The reaction `"A + 2B → C +D"` is first-order in the concentrations of **A** and **B**. What is the concentration of **C** after 10 s if the initial concentrations of **A** and **B** are 0.025 mol/L and 0.150 mol/L, respectively?
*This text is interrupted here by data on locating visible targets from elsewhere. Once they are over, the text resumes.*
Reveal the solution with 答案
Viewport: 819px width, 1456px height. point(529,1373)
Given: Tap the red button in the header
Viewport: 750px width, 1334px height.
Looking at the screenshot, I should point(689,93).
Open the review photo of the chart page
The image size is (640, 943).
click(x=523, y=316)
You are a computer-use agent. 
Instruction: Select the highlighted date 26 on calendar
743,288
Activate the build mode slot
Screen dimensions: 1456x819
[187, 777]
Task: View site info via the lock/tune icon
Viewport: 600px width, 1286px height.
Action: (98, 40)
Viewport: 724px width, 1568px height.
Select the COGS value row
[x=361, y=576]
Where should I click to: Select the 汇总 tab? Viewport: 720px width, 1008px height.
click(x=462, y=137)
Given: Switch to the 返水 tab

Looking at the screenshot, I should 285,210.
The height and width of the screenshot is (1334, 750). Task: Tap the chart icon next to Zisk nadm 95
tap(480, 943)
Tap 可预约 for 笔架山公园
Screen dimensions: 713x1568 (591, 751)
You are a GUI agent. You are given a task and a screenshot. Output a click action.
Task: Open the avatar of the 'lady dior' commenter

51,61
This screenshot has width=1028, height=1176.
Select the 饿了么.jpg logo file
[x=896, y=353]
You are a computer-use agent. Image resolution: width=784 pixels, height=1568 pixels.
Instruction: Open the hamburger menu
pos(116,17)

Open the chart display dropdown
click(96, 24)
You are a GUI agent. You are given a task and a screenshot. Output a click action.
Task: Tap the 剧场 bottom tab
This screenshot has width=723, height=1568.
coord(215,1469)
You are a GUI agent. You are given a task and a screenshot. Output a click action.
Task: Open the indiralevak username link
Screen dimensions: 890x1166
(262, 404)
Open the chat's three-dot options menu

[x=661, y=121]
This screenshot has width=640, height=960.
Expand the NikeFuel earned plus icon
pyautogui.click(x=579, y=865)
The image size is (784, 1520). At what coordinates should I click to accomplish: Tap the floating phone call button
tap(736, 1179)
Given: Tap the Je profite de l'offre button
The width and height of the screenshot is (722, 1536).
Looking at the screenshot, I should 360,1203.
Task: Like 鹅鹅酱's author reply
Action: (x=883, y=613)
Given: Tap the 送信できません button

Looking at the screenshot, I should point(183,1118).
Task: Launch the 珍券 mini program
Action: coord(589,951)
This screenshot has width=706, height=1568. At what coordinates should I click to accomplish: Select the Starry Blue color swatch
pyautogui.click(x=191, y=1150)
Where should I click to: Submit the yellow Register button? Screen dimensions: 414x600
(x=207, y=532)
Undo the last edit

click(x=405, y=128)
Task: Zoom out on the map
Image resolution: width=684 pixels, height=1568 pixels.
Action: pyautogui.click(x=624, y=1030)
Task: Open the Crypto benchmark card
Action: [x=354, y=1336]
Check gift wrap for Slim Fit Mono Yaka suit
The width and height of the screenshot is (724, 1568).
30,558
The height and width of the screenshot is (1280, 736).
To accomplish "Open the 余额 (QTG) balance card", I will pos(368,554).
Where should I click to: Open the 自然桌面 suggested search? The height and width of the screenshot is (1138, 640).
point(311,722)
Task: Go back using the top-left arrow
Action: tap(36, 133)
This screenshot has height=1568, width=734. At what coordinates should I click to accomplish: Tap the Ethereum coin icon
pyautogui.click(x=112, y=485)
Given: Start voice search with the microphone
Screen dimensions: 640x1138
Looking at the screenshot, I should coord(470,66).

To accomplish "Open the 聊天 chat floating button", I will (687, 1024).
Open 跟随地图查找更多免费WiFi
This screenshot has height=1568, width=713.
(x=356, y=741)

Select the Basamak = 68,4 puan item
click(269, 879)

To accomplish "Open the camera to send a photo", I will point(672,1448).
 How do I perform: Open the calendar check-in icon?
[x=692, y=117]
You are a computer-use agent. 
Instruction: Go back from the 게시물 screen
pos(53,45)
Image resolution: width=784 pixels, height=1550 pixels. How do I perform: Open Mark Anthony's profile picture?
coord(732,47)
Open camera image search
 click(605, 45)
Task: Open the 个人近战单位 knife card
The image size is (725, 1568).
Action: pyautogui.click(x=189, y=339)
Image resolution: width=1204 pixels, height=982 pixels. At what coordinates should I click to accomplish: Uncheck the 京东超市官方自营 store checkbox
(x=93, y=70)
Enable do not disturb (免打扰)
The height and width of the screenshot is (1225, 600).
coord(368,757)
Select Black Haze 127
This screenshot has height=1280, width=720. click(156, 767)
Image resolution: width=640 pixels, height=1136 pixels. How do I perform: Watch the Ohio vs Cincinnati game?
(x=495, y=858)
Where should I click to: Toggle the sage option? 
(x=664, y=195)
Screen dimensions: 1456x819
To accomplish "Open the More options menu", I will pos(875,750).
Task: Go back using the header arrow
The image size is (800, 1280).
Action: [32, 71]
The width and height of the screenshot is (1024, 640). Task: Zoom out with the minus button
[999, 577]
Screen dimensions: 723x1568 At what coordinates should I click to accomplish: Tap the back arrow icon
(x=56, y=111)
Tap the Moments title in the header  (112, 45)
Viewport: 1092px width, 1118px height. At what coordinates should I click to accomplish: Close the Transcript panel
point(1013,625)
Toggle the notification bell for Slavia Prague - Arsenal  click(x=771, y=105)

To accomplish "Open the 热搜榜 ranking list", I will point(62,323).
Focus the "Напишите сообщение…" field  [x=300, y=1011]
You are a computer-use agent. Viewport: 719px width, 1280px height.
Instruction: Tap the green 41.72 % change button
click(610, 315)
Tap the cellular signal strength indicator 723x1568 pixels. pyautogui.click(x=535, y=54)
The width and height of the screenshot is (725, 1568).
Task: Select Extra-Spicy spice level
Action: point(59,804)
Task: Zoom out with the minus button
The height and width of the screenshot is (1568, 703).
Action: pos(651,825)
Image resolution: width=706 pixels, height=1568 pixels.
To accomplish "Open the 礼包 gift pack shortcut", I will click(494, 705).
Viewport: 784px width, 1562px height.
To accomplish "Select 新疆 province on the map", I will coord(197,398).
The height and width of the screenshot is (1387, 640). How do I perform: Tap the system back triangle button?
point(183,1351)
The rate constant is `"21 L·mol"^"-1""s"^"-1"`. What is the concentration of C after 10 min?

Answer 1

WARNING! LONG ANSWER! We have to derive the integrated rate law for a mixed second order reaction.

Explanation:

Calculating the integrated rate law

Your chemical equation is

`"A + 2B → C + D"`

Let's represent the concentrations as `a, b`, and `c`.

The rate law is then

`(dc)/dt = kab`

The stoichiometry is

`c_0 = 0`

`a = a_0 –c`

`b = b_0 -2c`

To make the rate law easier to integrate, we rearrange it as follows,

`(dc)/dt = 2k(c -a_0 )( c - b_0/2)`

or

`(dc)/((c -a_0 )( c - b_0/2)) = 2kdt`

We can use the method of partial fractions to get

`(dc)/((c – b_0/2)(b_0/2 – a_0)) - (dc)/((c – a_0)(b_0/2 –a_0)) = 2kdt`

Although this is messy, it is relatively easy to integrate to give

`1/(b_0/2 – a_0)ln((b_0/2 – c)/(b_0/2)) – 1/(b_0/2 – a_0)ln((a_0 –c)/(a_0)) = 2kt`

`1/(b_0/2-a_0) ln(((b_0/2 – c)a_0)/((a_0 –c)(b_0/2))) = 2kt`

`ln[((b_0/2 – c)a_0)/((a_0 –c)(b_0/2))] = 2(b_0/2-a_0)kt`

This simplifies to the integrated rate law:

`color(blue)(|bar(ul(color(white)(a/a) ln[(a_0 (b_0 – 2c))/( b_0 (a_0 –c))] = (b_0-2a_0)kt color(white)(a/a)|)))" "`

Concentration of `"C"` after 10 s:

`ln[(a_0 (b_0 – 2c))/( b_0 (a_0 –c))] = (b_0-2a_0)kt`

`ln[(0.025(0.150 -2c))/(0.150(0.025-c))] = (0.150-0.050)×0.21 ×10 = 0.21`

`(0.025(0.150 -2c))/(0.150(0.025-c)) = e^0.21 = 1.23`

`(0.150-2c)/(0.025-c) = 6×1.23 = 7.40`

`0.150-2c = 7.40(0.025-c) = 0.185-7.40c`

`5.40c = 0.035`

`c = "0.006 48 mol/L"`

This is already a very long answer, so I leave it as an exercise for the student to calculate the concentration of `"C"` after 10 min (600 s).